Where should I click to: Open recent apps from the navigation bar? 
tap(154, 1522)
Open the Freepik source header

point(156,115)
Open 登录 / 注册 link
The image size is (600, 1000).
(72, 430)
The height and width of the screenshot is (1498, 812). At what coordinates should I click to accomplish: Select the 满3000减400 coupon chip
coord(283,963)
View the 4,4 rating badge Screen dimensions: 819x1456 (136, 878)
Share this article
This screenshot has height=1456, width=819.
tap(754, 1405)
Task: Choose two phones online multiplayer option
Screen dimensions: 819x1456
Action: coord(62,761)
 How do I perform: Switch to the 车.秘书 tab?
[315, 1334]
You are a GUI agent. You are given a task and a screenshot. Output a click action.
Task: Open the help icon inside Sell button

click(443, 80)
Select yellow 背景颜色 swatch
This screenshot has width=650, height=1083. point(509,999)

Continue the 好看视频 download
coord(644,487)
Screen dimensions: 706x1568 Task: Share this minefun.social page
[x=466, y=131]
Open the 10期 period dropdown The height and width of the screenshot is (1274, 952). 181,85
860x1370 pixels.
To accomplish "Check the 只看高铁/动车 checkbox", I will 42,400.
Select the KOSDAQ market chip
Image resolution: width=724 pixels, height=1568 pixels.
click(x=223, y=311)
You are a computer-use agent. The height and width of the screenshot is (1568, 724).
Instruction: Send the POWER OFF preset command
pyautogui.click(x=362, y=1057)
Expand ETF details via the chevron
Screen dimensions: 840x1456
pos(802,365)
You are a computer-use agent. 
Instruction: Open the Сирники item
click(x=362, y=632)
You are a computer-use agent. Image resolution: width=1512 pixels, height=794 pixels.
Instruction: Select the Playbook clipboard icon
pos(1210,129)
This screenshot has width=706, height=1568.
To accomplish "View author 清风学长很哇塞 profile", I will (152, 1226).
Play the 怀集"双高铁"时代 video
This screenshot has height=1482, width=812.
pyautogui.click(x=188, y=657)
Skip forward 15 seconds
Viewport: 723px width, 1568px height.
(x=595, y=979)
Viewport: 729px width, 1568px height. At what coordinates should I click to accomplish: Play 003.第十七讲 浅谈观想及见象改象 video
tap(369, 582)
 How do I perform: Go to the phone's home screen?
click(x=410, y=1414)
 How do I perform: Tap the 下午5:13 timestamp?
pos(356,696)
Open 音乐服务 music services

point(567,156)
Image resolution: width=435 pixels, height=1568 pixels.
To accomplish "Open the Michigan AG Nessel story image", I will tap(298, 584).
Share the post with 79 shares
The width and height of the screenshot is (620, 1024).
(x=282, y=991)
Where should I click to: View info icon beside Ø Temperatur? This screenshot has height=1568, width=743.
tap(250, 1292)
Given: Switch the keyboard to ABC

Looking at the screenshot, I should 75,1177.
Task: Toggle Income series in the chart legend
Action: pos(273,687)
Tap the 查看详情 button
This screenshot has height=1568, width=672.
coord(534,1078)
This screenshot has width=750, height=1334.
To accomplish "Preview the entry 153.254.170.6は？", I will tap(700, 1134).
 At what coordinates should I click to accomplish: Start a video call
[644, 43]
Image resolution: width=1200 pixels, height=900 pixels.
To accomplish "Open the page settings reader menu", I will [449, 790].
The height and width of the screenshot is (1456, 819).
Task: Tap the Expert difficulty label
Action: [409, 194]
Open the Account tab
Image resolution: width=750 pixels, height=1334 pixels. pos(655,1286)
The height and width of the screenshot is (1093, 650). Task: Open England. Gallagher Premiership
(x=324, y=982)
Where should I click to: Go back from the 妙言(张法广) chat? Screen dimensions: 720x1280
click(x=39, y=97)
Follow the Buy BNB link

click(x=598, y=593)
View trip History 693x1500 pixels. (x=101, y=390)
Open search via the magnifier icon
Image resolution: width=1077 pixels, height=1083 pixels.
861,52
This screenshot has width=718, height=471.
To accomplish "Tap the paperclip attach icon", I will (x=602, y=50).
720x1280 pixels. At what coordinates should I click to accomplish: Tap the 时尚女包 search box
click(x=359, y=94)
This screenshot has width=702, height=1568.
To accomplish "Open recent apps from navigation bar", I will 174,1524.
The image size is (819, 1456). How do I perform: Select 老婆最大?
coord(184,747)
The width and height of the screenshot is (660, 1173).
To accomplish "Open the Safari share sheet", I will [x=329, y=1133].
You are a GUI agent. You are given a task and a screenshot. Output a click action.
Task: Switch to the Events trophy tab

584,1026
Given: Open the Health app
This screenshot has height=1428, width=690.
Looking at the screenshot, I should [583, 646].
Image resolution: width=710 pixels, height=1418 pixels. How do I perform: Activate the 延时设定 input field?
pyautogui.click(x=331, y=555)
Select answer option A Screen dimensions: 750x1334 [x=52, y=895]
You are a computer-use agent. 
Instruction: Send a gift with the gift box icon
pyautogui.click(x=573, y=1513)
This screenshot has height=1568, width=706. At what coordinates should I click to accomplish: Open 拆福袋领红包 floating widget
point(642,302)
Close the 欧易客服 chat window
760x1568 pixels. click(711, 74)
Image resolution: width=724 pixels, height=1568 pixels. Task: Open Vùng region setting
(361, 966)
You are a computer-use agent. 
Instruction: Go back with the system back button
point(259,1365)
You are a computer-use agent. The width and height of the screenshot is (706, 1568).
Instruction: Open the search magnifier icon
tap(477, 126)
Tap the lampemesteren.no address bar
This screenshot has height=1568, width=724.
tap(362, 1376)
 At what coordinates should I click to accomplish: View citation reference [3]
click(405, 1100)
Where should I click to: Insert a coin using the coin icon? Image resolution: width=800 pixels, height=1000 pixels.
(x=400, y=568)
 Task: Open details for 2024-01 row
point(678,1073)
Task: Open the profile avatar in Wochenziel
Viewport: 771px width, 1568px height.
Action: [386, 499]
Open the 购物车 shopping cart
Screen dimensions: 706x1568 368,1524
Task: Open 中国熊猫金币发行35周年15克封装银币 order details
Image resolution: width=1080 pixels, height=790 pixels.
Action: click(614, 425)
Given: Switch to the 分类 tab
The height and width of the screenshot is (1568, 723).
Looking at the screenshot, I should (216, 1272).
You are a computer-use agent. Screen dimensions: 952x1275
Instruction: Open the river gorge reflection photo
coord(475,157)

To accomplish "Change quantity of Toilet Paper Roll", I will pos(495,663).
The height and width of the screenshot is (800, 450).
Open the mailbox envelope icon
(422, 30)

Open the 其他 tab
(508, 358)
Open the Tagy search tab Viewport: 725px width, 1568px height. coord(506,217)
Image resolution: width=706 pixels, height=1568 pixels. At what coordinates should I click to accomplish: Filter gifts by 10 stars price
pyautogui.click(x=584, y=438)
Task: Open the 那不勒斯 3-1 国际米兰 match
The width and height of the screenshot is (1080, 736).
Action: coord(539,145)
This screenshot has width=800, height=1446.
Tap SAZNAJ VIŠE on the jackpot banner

--- --- ---

> _What is asked_: Give every line of the records above as a JSON list of strings, one string per line, with blank lines omitted.

> _Response_:
[
  "Where should I click to: Open recent apps from the navigation bar? ",
  "tap(154, 1522)",
  "Open the Freepik source header",
  "point(156,115)",
  "Open 登录 / 注册 link",
  "The image size is (600, 1000).",
  "(72, 430)",
  "The height and width of the screenshot is (1498, 812). At what coordinates should I click to accomplish: Select the 满3000减400 coupon chip",
  "coord(283,963)",
  "View the 4,4 rating badge Screen dimensions: 819x1456 (136, 878)",
  "Share this article",
  "This screenshot has height=1456, width=819.",
  "tap(754, 1405)",
  "Task: Choose two phones online multiplayer option",
  "Screen dimensions: 819x1456",
  "Action: coord(62,761)",
  " How do I perform: Switch to the 车.秘书 tab?",
  "[315, 1334]",
  "You are a GUI agent. You are given a task and a screenshot. Output a click action.",
  "Task: Open the help icon inside Sell button",
  "click(443, 80)",
  "Select yellow 背景颜色 swatch",
  "This screenshot has width=650, height=1083. point(509,999)",
  "Continue the 好看视频 download",
  "coord(644,487)",
  "Screen dimensions: 706x1568 Task: Share this minefun.social page",
  "[x=466, y=131]",
  "Open the 10期 period dropdown The height and width of the screenshot is (1274, 952). 181,85",
  "860x1370 pixels.",
  "To accomplish \"Check the 只看高铁/动车 checkbox\", I will 42,400.",
  "Select the KOSDAQ market chip",
  "Image resolution: width=724 pixels, height=1568 pixels.",
  "click(x=223, y=311)",
  "You are a computer-use agent. The height and width of the screenshot is (1568, 724).",
  "Instruction: Send the POWER OFF preset command",
  "pyautogui.click(x=362, y=1057)",
  "Expand ETF details via the chevron",
  "Screen dimensions: 840x1456",
  "pos(802,365)",
  "You are a computer-use agent. ",
  "Instruction: Open the Сирники item",
  "click(x=362, y=632)",
  "You are a computer-use agent. Image resolution: width=1512 pixels, height=794 pixels.",
  "Instruction: Select the Playbook clipboard icon",
  "pos(1210,129)",
  "This screenshot has width=706, height=1568.",
  "To accomplish \"View author 清风学长很哇塞 profile\", I will (152, 1226).",
  "Play the 怀集\"双高铁\"时代 video",
  "This screenshot has height=1482, width=812.",
  "pyautogui.click(x=188, y=657)",
  "Skip forward 15 seconds",
  "Viewport: 723px width, 1568px height.",
  "(x=595, y=979)",
  "Viewport: 729px width, 1568px height. At what coordinates should I click to accomplish: Play 003.第十七讲 浅谈观想及见象改象 video",
  "tap(369, 582)",
  " How do I perform: Go to the phone's home screen?",
  "click(x=410, y=1414)",
  " How do I perform: Tap the 下午5:13 timestamp?",
  "pos(356,696)",
  "Open 音乐服务 music services",
  "point(567,156)",
  "Image resolution: width=435 pixels, height=1568 pixels.",
  "To accomplish \"Open the Michigan AG Nessel story image\", I will tap(298, 584).",
  "Share the post with 79 shares",
  "The width and height of the screenshot is (620, 1024).",
  "(x=282, y=991)",
  "Where should I click to: View info icon beside Ø Temperatur? This screenshot has height=1568, width=743.",
  "tap(250, 1292)",
  "Given: Switch the keyboard to ABC",
  "Looking at the screenshot, I should 75,1177.",
  "Task: Toggle Income series in the chart legend",
  "Action: pos(273,687)",
  "Tap the 查看详情 button",
  "This screenshot has height=1568, width=672.",
  "coord(534,1078)",
  "This screenshot has width=750, height=1334.",
  "To accomplish \"Preview the entry 153.254.170.6は？\", I will tap(700, 1134).",
  " At what coordinates should I click to accomplish: Start a video call",
  "[644, 43]",
  "Image resolution: width=1200 pixels, height=900 pixels.",
  "To accomplish \"Open the page settings reader menu\", I will [449, 790].",
  "The height and width of the screenshot is (1456, 819).",
  "Task: Tap the Expert difficulty label",
  "Action: [409, 194]",
  "Open the Account tab",
  "Image resolution: width=750 pixels, height=1334 pixels. pos(655,1286)",
  "The height and width of the screenshot is (1093, 650). Task: Open England. Gallagher Premiership",
  "(x=324, y=982)",
  "Where should I click to: Go back from the 妙言(张法广) chat? Screen dimensions: 720x1280",
  "click(x=39, y=97)",
  "Follow the Buy BNB link",
  "click(x=598, y=593)",
  "View trip History 693x1500 pixels. (x=101, y=390)",
  "Open search via the magnifier icon",
  "Image resolution: width=1077 pixels, height=1083 pixels.",
  "861,52",
  "This screenshot has width=718, height=471.",
  "To accomplish \"Tap the paperclip attach icon\", I will (x=602, y=50).",
  "720x1280 pixels. At what coordinates should I click to accomplish: Tap the 时尚女包 search box",
  "click(x=359, y=94)",
  "This screenshot has width=702, height=1568.",
  "To accomplish \"Open recent apps from navigation bar\", I will 174,1524.",
  "The image size is (819, 1456). How do I perform: Select 老婆最大?",
  "coord(184,747)",
  "The width and height of the screenshot is (660, 1173).",
  "To accomplish \"Open the Safari share sheet\", I will [x=329, y=1133].",
  "You are a GUI agent. You are given a task and a screenshot. Output a click action.",
  "Task: Switch to the Events trophy tab",
  "584,1026",
  "Given: Open the Health app",
  "This screenshot has height=1428, width=690.",
  "Looking at the screenshot, I should [583, 646].",
  "Image resolution: width=710 pixels, height=1418 pixels. How do I perform: Activate the 延时设定 input field?",
  "pyautogui.click(x=331, y=555)",
  "Select answer option A Screen dimensions: 750x1334 [x=52, y=895]",
  "You are a computer-use agent. ",
  "Instruction: Send a gift with the gift box icon",
  "pyautogui.click(x=573, y=1513)",
  "This screenshot has height=1568, width=706. At what coordinates should I click to accomplish: Open 拆福袋领红包 floating widget",
  "point(642,302)",
  "Close the 欧易客服 chat window",
  "760x1568 pixels. click(711, 74)",
  "Image resolution: width=724 pixels, height=1568 pixels. Task: Open Vùng region setting",
  "(361, 966)",
  "You are a computer-use agent. ",
  "Instruction: Go back with the system back button",
  "point(259,1365)",
  "You are a computer-use agent. The width and height of the screenshot is (706, 1568).",
  "Instruction: Open the search magnifier icon",
  "tap(477, 126)",
  "Tap the lampemesteren.no address bar",
  "This screenshot has height=1568, width=724.",
  "tap(362, 1376)",
  " At what coordinates should I click to accomplish: View citation reference [3]",
  "click(405, 1100)",
  "Where should I click to: Insert a coin using the coin icon? Image resolution: width=800 pixels, height=1000 pixels.",
  "(x=400, y=568)",
  " Task: Open details for 2024-01 row",
  "point(678,1073)",
  "Task: Open the profile avatar in Wochenziel",
  "Viewport: 771px width, 1568px height.",
  "Action: [386, 499]",
  "Open the 购物车 shopping cart",
  "Screen dimensions: 706x1568 368,1524",
  "Task: Open 中国熊猫金币发行35周年15克封装银币 order details",
  "Image resolution: width=1080 pixels, height=790 pixels.",
  "Action: click(614, 425)",
  "Given: Switch to the 分类 tab",
  "The height and width of the screenshot is (1568, 723).",
  "Looking at the screenshot, I should (216, 1272).",
  "You are a computer-use agent. Screen dimensions: 952x1275",
  "Instruction: Open the river gorge reflection photo",
  "coord(475,157)",
  "To accomplish \"Change quantity of Toilet Paper Roll\", I will pos(495,663).",
  "The height and width of the screenshot is (800, 450).",
  "Open the mailbox envelope icon",
  "(422, 30)",
  "Open the 其他 tab",
  "(508, 358)",
  "Open the Tagy search tab Viewport: 725px width, 1568px height. coord(506,217)",
  "Image resolution: width=706 pixels, height=1568 pixels. At what coordinates should I click to accomplish: Filter gifts by 10 stars price",
  "pyautogui.click(x=584, y=438)",
  "Task: Open the 那不勒斯 3-1 国际米兰 match",
  "The width and height of the screenshot is (1080, 736).",
  "Action: coord(539,145)",
  "This screenshot has width=800, height=1446.",
  "Tap SAZNAJ VIŠE on the jackpot banner"
]